Freitag, 21. August 2009

Tom van Laaks Hund

Im neuen OX schreibt der von mir überaus geschätzte Tom van Laak eine sehr emotionale Kolumne darüber, wie er seine Hündin Stella einschläfern lassen mußte. Sie laborierte an den Spätfolgen eines Schlaganfalls, konnte ihre Ausscheidungen nicht mehr unter Kontrolle halten, kaum noch laufen und rannte überall dagegen. Wenn man tierlieb ist, läuft einem bei diesem Bericht das Herz wahrscheinlich genauso über wie der Tränenkanal... aber die Entscheidung, das Tier von seinen Leiden zu erlösen, ist absolut nachvollziehbar.

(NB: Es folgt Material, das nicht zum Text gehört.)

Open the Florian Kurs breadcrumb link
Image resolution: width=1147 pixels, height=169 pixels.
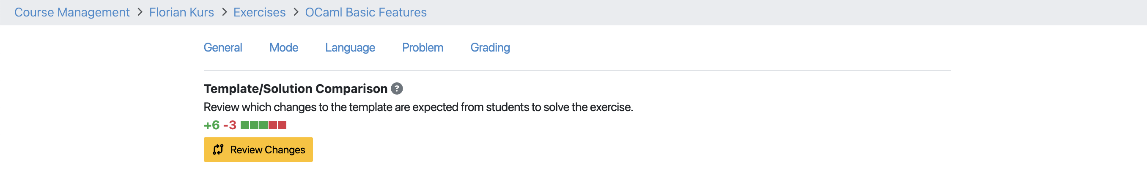(182, 12)
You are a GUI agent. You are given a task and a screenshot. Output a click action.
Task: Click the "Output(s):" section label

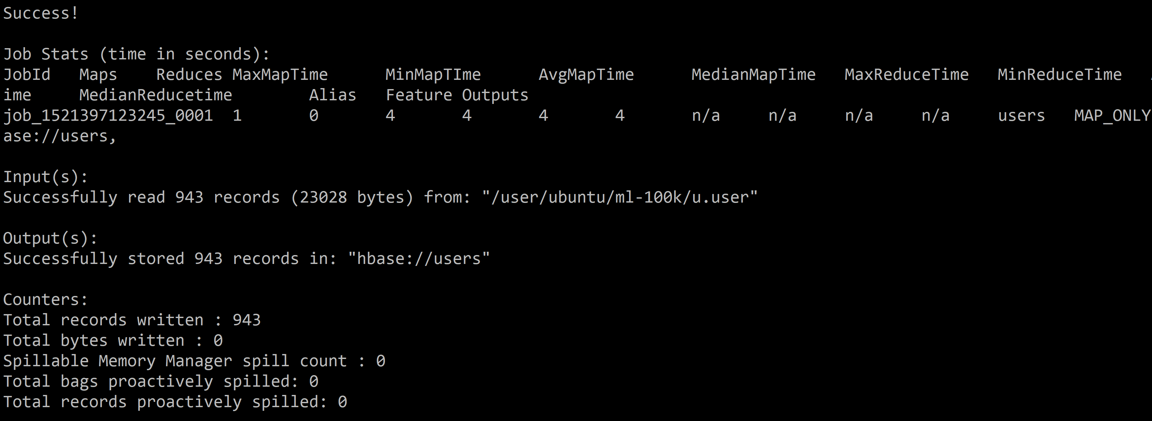point(50,238)
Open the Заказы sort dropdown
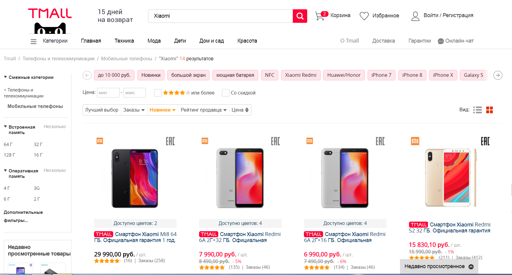512x275 pixels. click(134, 110)
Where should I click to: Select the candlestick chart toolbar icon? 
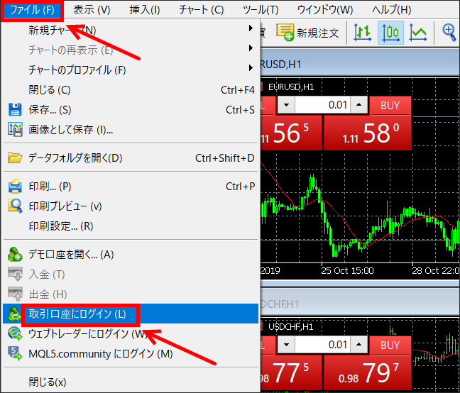pyautogui.click(x=390, y=32)
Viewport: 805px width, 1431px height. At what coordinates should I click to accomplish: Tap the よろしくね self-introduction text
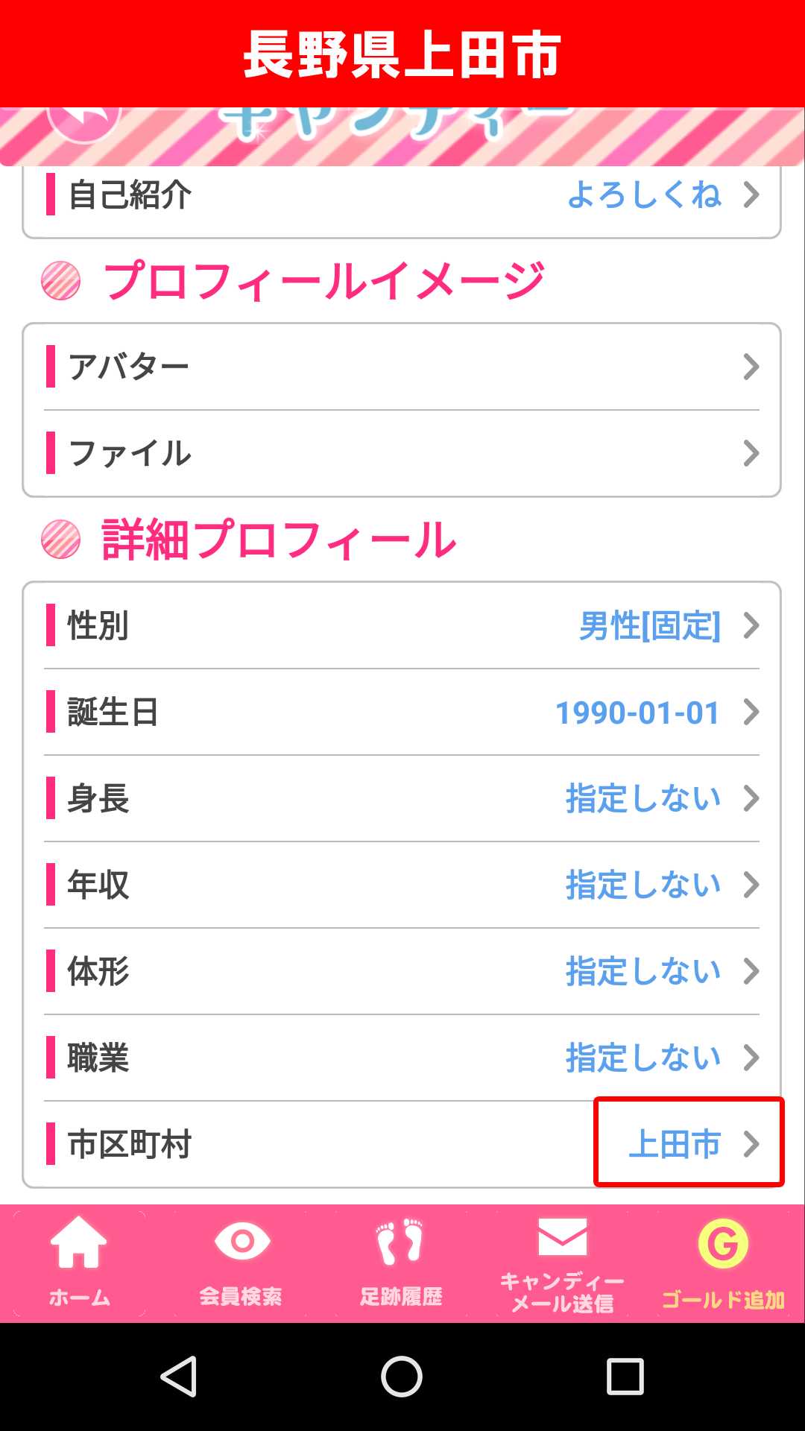click(644, 195)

Gleichzeitig lese ich in der Berliner Zeitung, daß geplant wird, eine Patientenverfügung alle zwei Jahre neu überprüfen zu lassen. Oh ja, ich vergaß: wir sind Menschen und haben uns somit das Privileg erworben, unter bestialischen Qualen zu verrecken. Und sogar, wenn man seinen Willen schriftlich fixiert, kann es einem noch passieren, daß man jahrelang als sabbernder Lappen dahinvegetiert, weil die Leute, die dafür zuständig wären, entweder feige sind oder jede Zuständigkeit von sich weisen.

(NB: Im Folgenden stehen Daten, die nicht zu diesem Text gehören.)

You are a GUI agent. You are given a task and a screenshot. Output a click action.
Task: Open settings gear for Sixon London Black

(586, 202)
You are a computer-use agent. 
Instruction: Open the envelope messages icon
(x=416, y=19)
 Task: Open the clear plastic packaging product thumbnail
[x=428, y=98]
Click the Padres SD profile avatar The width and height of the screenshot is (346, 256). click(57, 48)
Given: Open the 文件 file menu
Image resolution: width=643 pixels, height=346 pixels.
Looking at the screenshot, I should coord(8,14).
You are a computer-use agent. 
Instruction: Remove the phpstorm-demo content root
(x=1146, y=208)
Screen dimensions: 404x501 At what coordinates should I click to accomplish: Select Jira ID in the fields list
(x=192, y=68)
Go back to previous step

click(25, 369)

Ich will damit keiner Euthanasie das Wort reden. Wenn jemand denkt, unter unerträglichen Schmerzen den Löffel abgeben oder die letzten fünf Jahre seines Lebens mit komplett demenzzerweichtem Hirn und Minimalvita an die Decke starren zu müssen, in einem Zimmer, in dem das Geräusch der Sondenpumpe die einzige Abwechslung ist, wäre ich der Letzte, der ihn daran hindert. Wer meint, im Jenseits kommt der gütige Vater und verleiht ihm mit den Worten "Prüfung bestanden, mein Sohn" einen Orden, soll seinen Spaß haben.

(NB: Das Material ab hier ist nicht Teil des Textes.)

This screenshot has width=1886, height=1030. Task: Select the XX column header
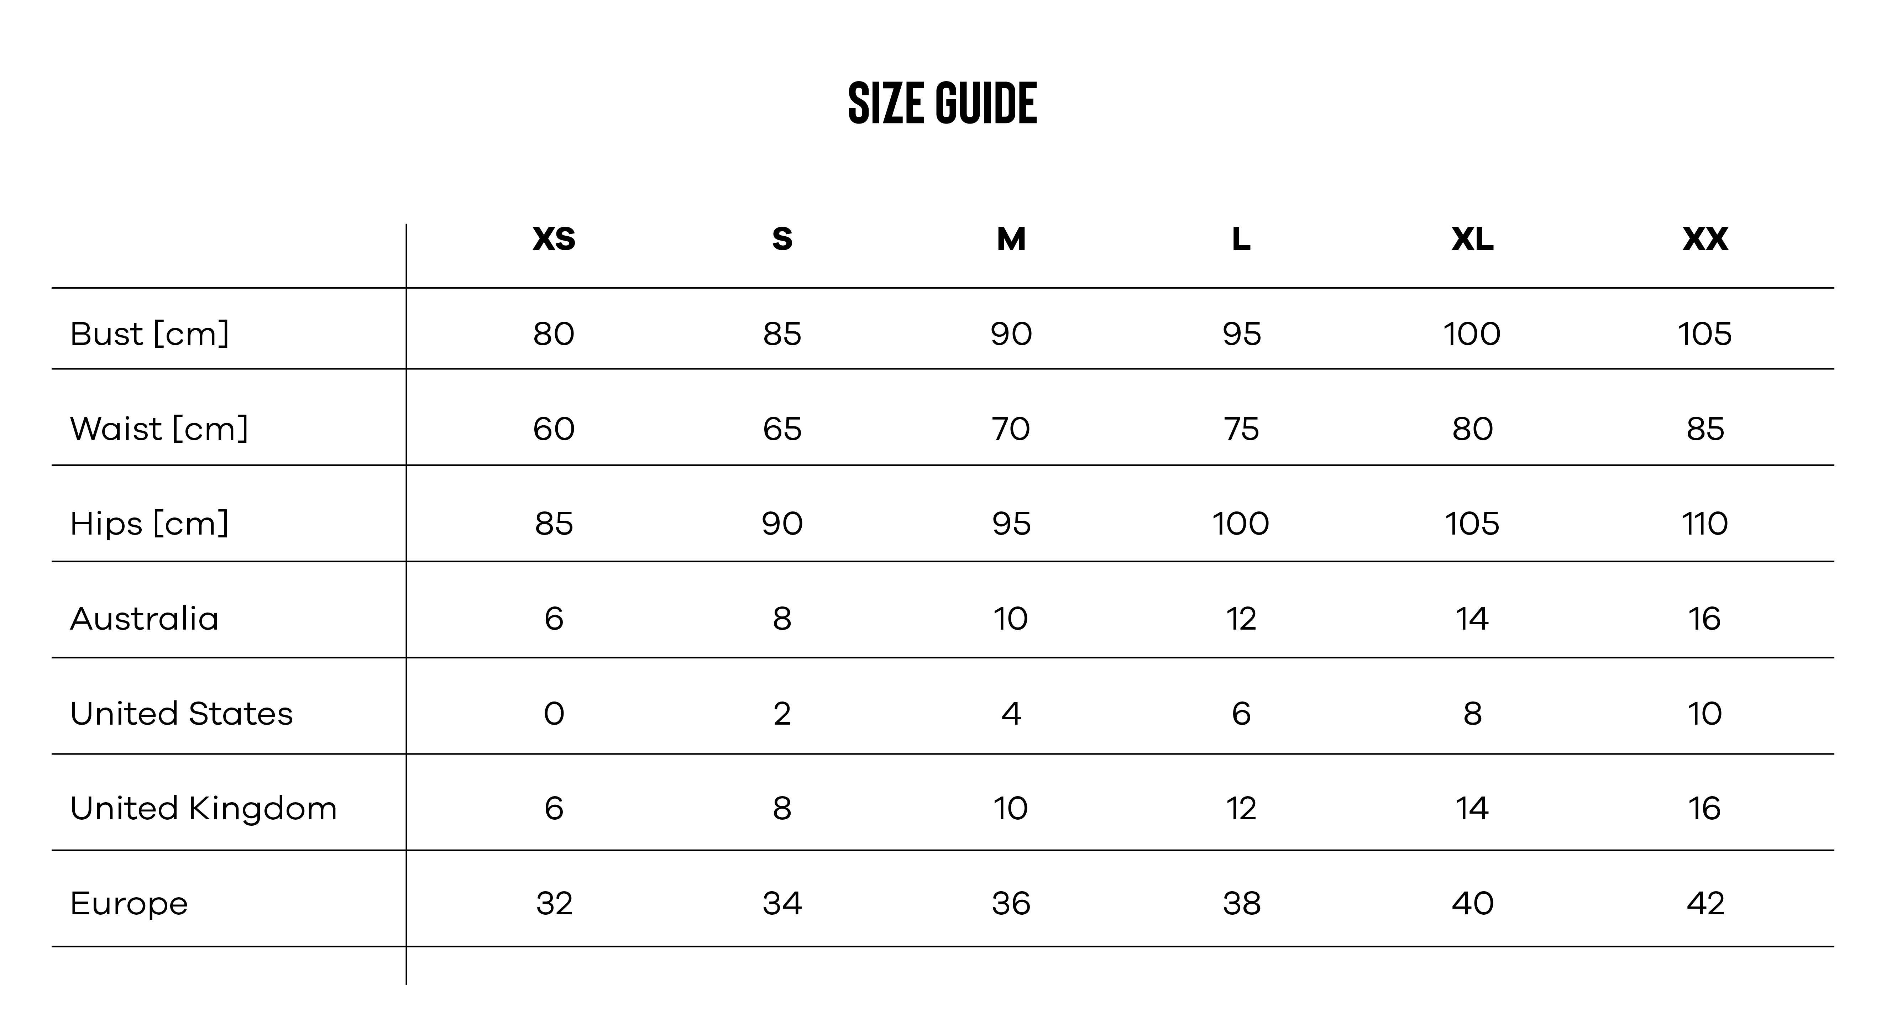[1705, 239]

Aber was ist mit denen, die darauf keinen Bock haben? Ich habe soviel gruslige Dinge in meinen 18 Jahren beruflicher Tätigkeit gesehen, daß ich mir vorkomme wie ein Kriegsveteran... und es will kein Ende nehmen. Mehr als einmal hatte ich Leute, die mich anbettelten, ihnen eine Spritze zu geben oder sie totzuschlagen, weil sie die Qualen nicht mehr aushielten... und der Gedanke, daß ich meinen Willen fixiert habe, handlungsunfähig bin und sich jeder davor scheut, auszuführen, was ich im Vollbesitz meiner geistigen Kräfte und im Wissen um die Konsequenzen niedergeschrieben habe, weil vielleicht am besten noch der Pfaffe aus dem nahegelegenen Dom auftaucht und einen Vortrag darüber hält, daß man Gott samt der ganzen Natur nicht ins Handwerk pfuschen darf (woran ich nicht mal ansatzweise glaube, aber hauptsache, sie können Dritten ihre Ansichten überstülpen) jagt mir mehr Angst ein, als es der Gedanke an den Tod vermag.
Denn wenn ich es hinter mir habe, ist mir so oder so alles egal... dann juckt es mich nicht mehr, ob ich vor meiner Zeit das Ticket löste, am nächsten Tag ein Heilmittel gegen Krebs erfunden wird oder ich sechs Richtige im Lotto hatte. Ist das so schwer zu begreifen?
Alleine der Umstand, daß jemand wie Jack Kevorkian, der in den USA vom Hals ab gelähmten Patienten Todesmaschinen gebaut hat, die sie bedienen konnten, wenn sie es wollten, in den Knast wanderte und von robusten Rollstuhlfahrern, denen nun wirklich niemand ans Leder wollte, als "Nazi" diffamiert wurde, obwohl er als Jude in seiner Kindheit KZ- Insasse war, ist schon obszön genug.
Ist doch schön, daß jemand zu wissen glaubt, wie ich mit meinem Leben das Richtige anstelle. Hund zu sein, erscheint mir da nicht als schlechteste Alternative.